* Assignment
Please give back all the records exactly, but keep the pictures out.

(Pixel coordinate grounding data)
---+---

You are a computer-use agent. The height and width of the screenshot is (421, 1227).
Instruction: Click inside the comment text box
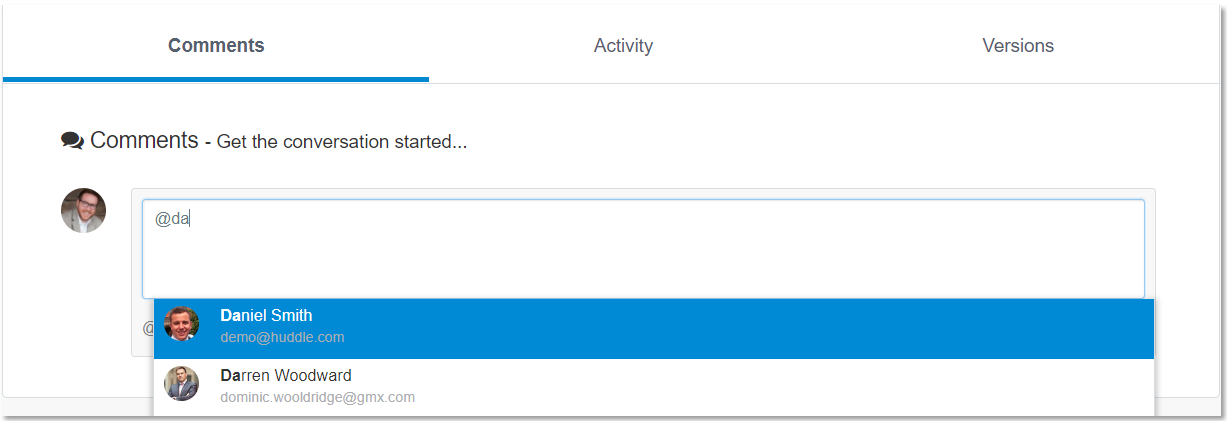643,248
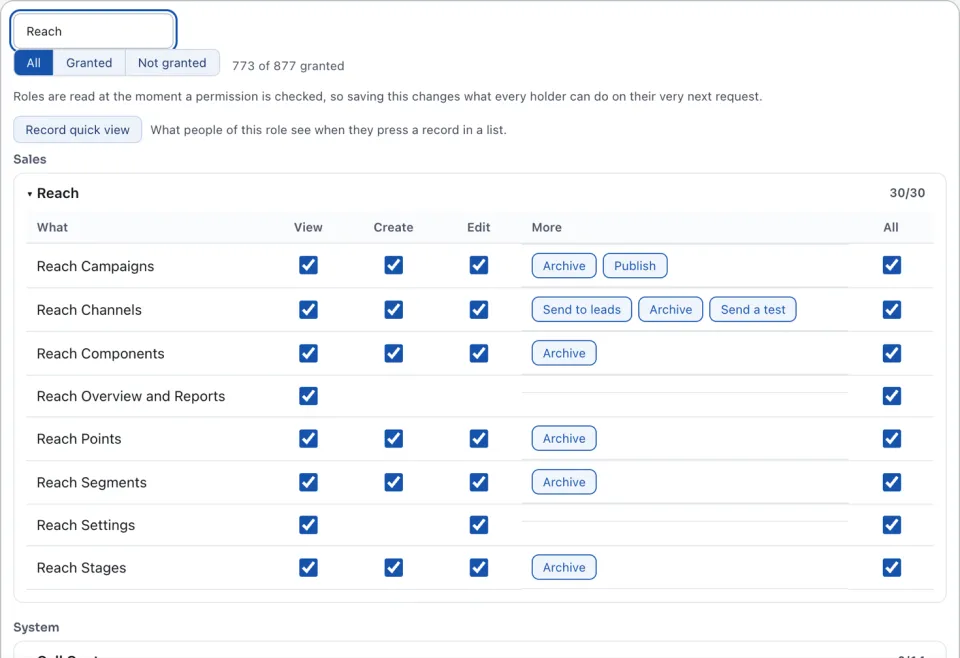The height and width of the screenshot is (658, 960).
Task: Toggle Create checkbox for Reach Stages
Action: (393, 567)
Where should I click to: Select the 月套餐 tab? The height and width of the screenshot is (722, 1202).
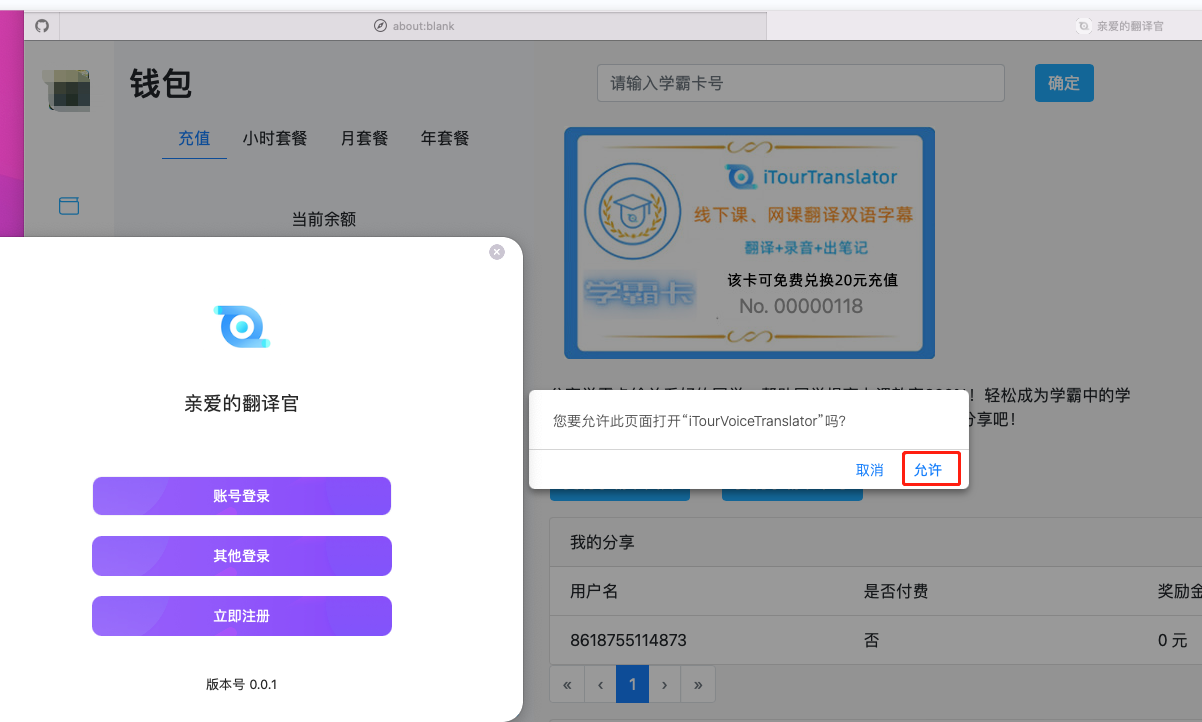point(364,139)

---+---

* Exercise answer
You are a computer-use agent. The height and width of the screenshot is (421, 1227).
Instruction: Click inside the comment text box
643,248
The height and width of the screenshot is (658, 960).
Task: Toggle Create checkbox for Reach Stages
Action: (393, 567)
Where should I click to: Select the 月套餐 tab? The height and width of the screenshot is (722, 1202).
point(364,139)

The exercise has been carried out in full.